La question de ces interceptions téléphoniques dépasse largement les intérêts de l’Ordre des avocats, qui rappelle que la mise à mal du secret des échanges entre l'avocat et le client pénalise la défense des accusés, élément essentiel d’un État de droit. C’est pourquoi le bâtonnier de Paris - l’équivalent du porte-parole des avocats dans la capitale - a appelé, lundi 10 mars au matin, le président Hollande, "garant des libertés publiques", à faire respecter le secret professionnel des avocats.

Ce secret des correspondances a été allègrement bafoué par les juges qui ont ouvert le 26 février dernier une information judiciaire pour violation du secret de l’instruction et de trafic d’influence sur la base de plusieurs mois d’écoutes téléphoniques entre l’ex-président Sarkozy et son avocat, Me Thierry Herzog.
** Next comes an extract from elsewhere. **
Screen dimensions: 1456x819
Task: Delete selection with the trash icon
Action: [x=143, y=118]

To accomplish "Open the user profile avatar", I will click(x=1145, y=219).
Une violation du secret professionnel qui s’apparente selon le Conseil national des barreaux (CNB) à un "détournement de procédure".

"Solidarité des 60 000 avocats de France"
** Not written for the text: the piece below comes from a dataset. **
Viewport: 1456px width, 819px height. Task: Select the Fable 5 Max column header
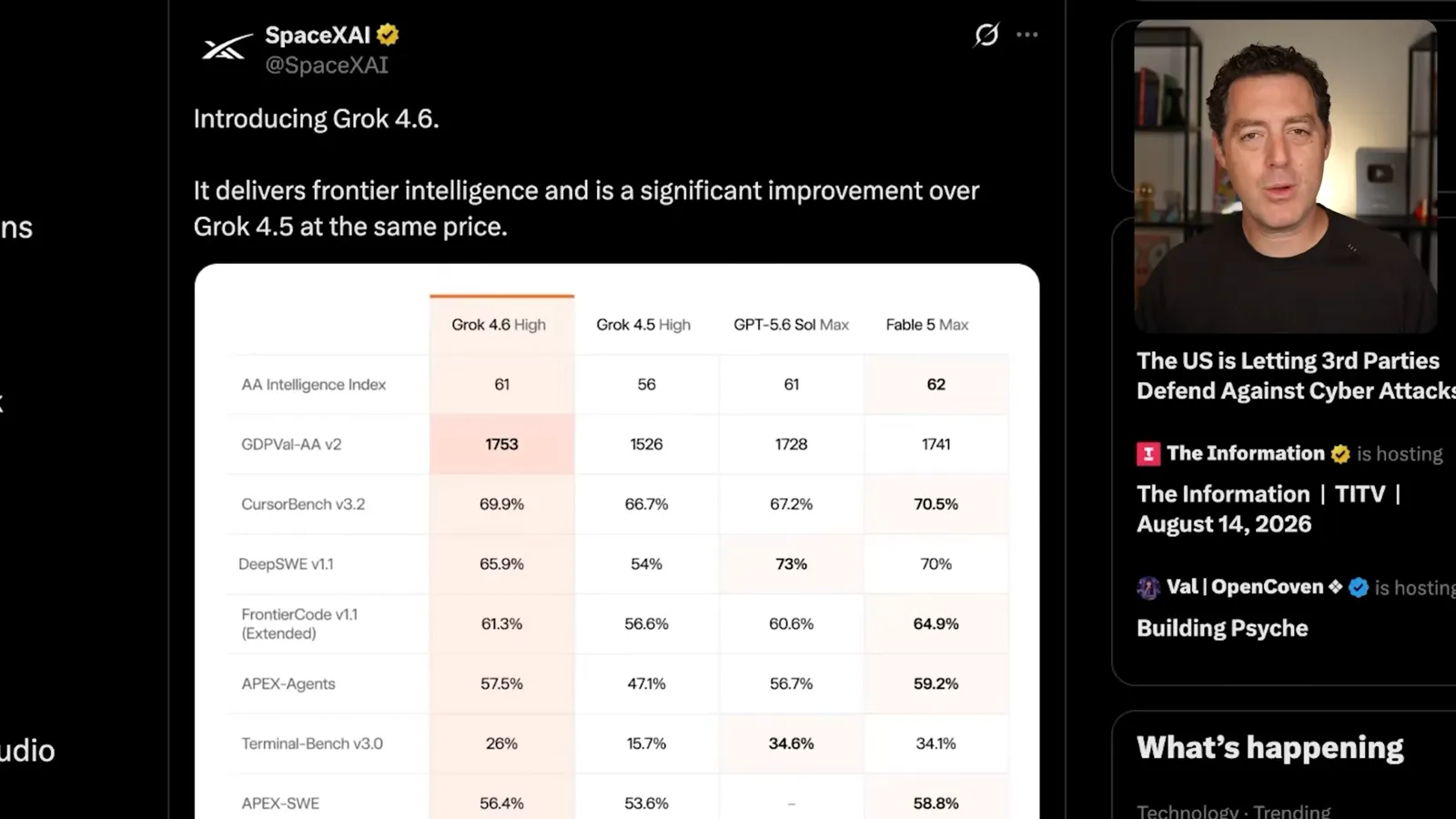coord(927,325)
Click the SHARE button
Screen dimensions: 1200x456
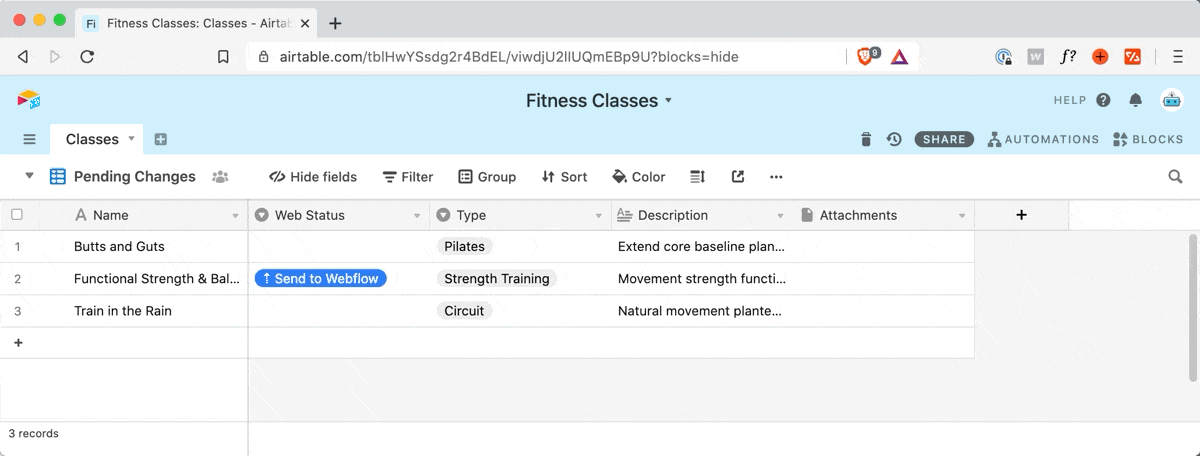[x=944, y=139]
Le président du CNB, Jean-Marie Burguburu, a ainsi estimé qu’il n’y avait pas d'indices graves et concordants, justifiant le placement sur écoute de Me Herzog - ce qui constitue le seul cas permettant d'intercepter et de retranscrire les conversations. "Aucune écoute d'un avocat ne peut être ordonnée, ni réalisée à titre préventif pour rechercher les indices éventuels d'un éventuel fondement à des poursuites pénales", a rappelé le CNB dans un communiqué.

"Ces règles ont visiblement été contournées", considère le CNB, dont le président "affirme la solidarité des 60 000 avocats de France avec Me Thierry Herzog, [...] et appelle les pouvoirs publics à clarifier d'urgence cette inquiétante atteinte au bon fonctionnement de notre démocratie".

La décision d’expertiser le téléphone professionnel et le matériel informatique, saisis la semaine dernière lors de la perquisition du cabinet de Me Herzog, risque de renforcer les craintes des avocats. Cette procédure permet potentiellement aux autorités judiciaires d’avoir accès à tous les échanges client-avocat que Me Herzog a pu avoir depuis ces appareils.

Hypocrisie des services judiciaires

Interrogé par "Le Figaro" sur la protection des correspondances entre l'avocat et le client, la présidente de l’Association des avocats pénalistes, Me Corinne Dreyfus-Schmidt, a dénoncé l’hypocrisie des procédures actuelles concernant la retranscription des conversations entre l'avocat et son client. "Les services de l’autorité judiciaire ont tout loisir d’en prendre connaissance et de les utiliser, plus ou moins directement. La loi doit sanctuariser tout ce qui est lié à ces échanges : on n’y touche pas !"

L’opposition a rapidement cherché à capitaliser sur ce vent de fronde des avocats. Invité de l’émission Tous Politiques sur FRANCE 24, le député UMP Henri Guaino a demandé à François Hollande de saisir le Conseil supérieur de la magistrature (CSM) pour déterminer si la mise sur écoute de Nicolas Sarkozy par des juges est "conforme à l'éthique".

Le député UMP du Rhône, Georges Fenech, avait quant à lui indiqué dès samedi qu'il déposerait cette semaine une proposition de loi proscrivant l’utilisation de tout échange entre l’avocat et son client dans le cadre d’une procédure judiciaire. Une idée qui s’est heurtée, lundi matin, à une fin de non-recevoir de la garde des Sceaux, Christiane Taubira. Après les soubresauts judicaires, l’affaire des écoutes Sarkozy-Herzog se poursuit désormais sur le plan politique.